> [YOUR INSTRUCTIONS] Search the data for the word "agent" and copy each line that has it.

> [EXTRACTED RECORDS]
= Beginning of Section =
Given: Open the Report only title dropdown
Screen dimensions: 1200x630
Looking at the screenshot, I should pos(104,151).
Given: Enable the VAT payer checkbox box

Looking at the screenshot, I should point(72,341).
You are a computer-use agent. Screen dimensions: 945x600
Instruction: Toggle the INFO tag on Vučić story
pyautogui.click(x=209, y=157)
= End of Section =
= Beginning of Section =
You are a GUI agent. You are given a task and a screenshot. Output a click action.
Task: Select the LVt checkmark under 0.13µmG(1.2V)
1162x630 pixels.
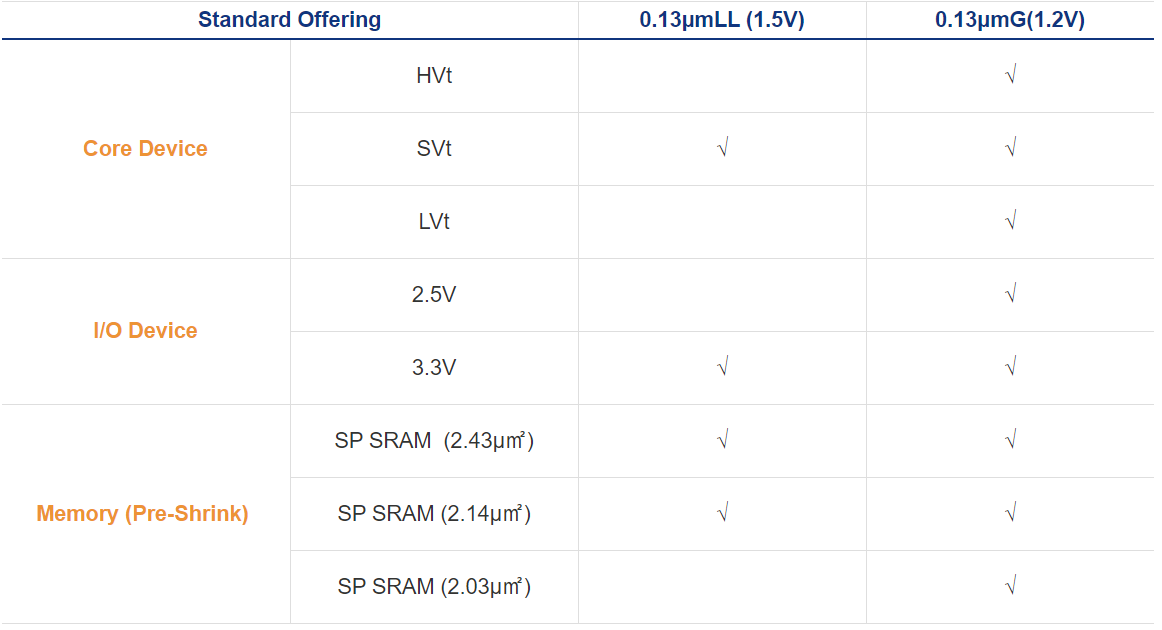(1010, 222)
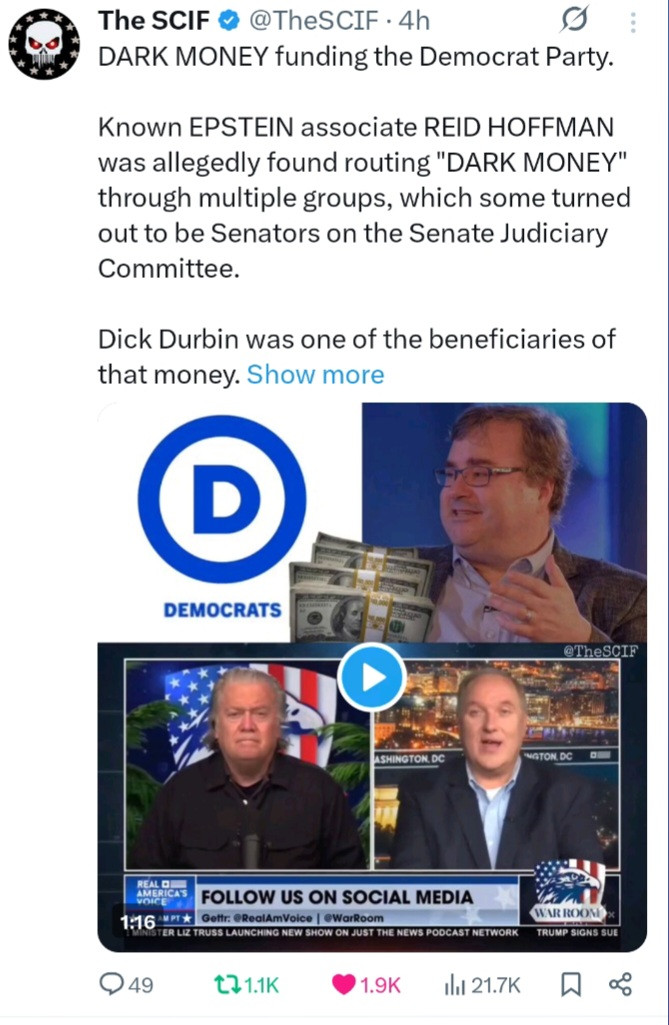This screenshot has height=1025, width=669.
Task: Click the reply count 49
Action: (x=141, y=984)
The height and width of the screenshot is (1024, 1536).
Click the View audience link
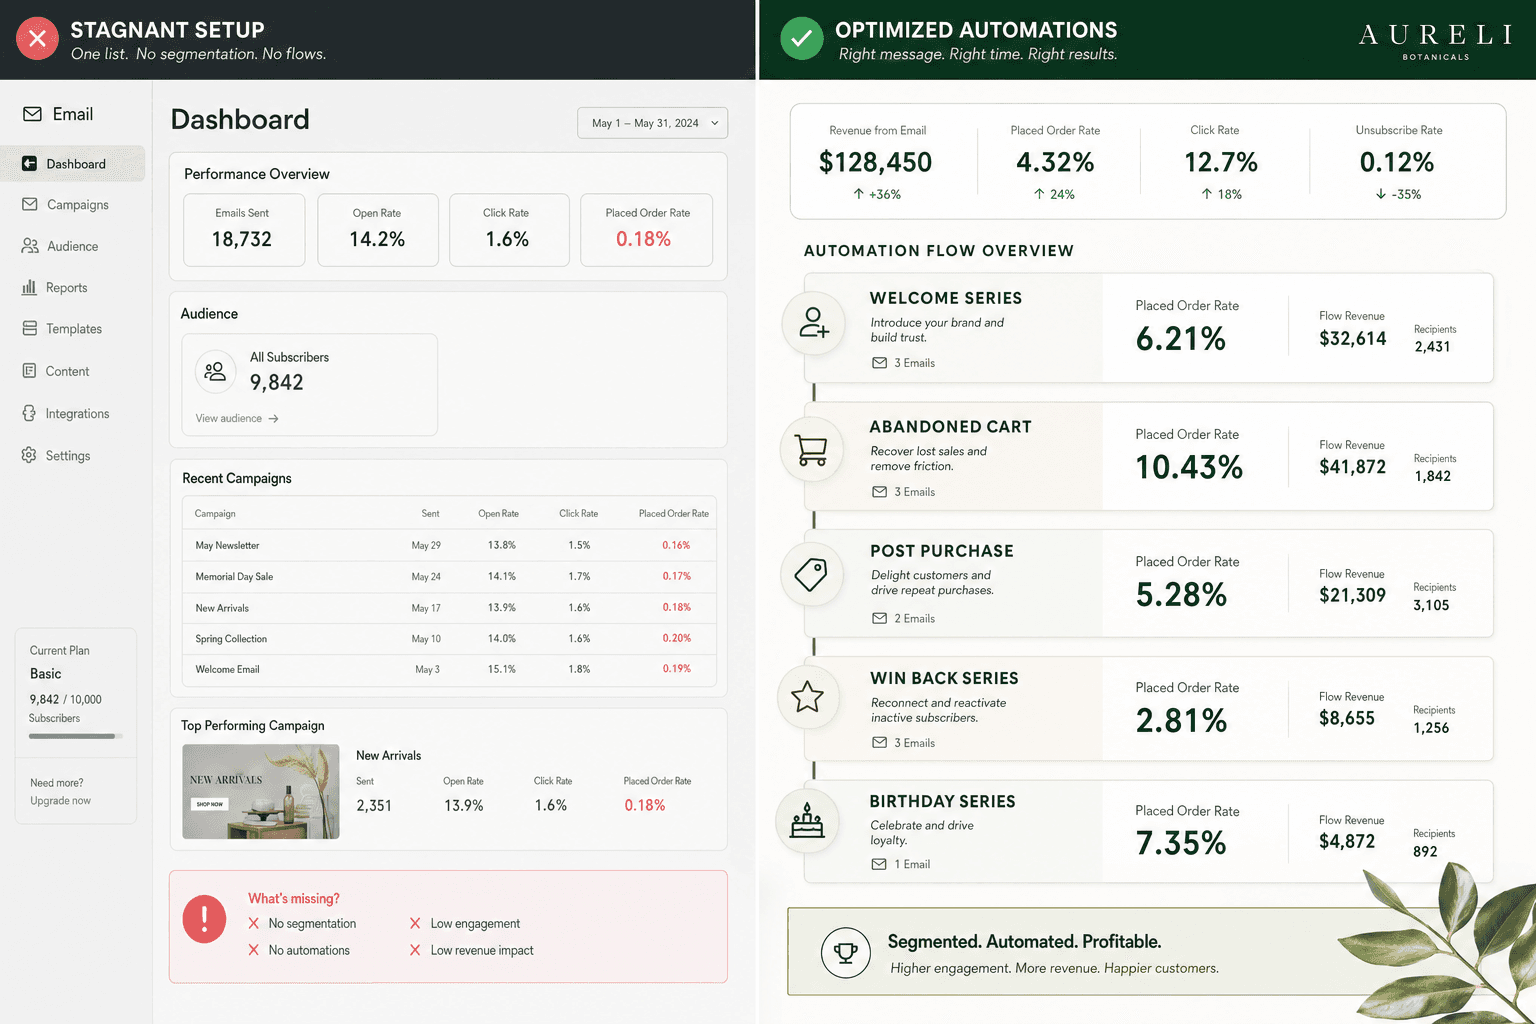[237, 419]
= End of Section =
> [EXERCISE ANSWER]
You are a computer-use agent. Screen dimensions: 945x600
You are a GUI agent. You are given a task and a screenshot. Output a click action.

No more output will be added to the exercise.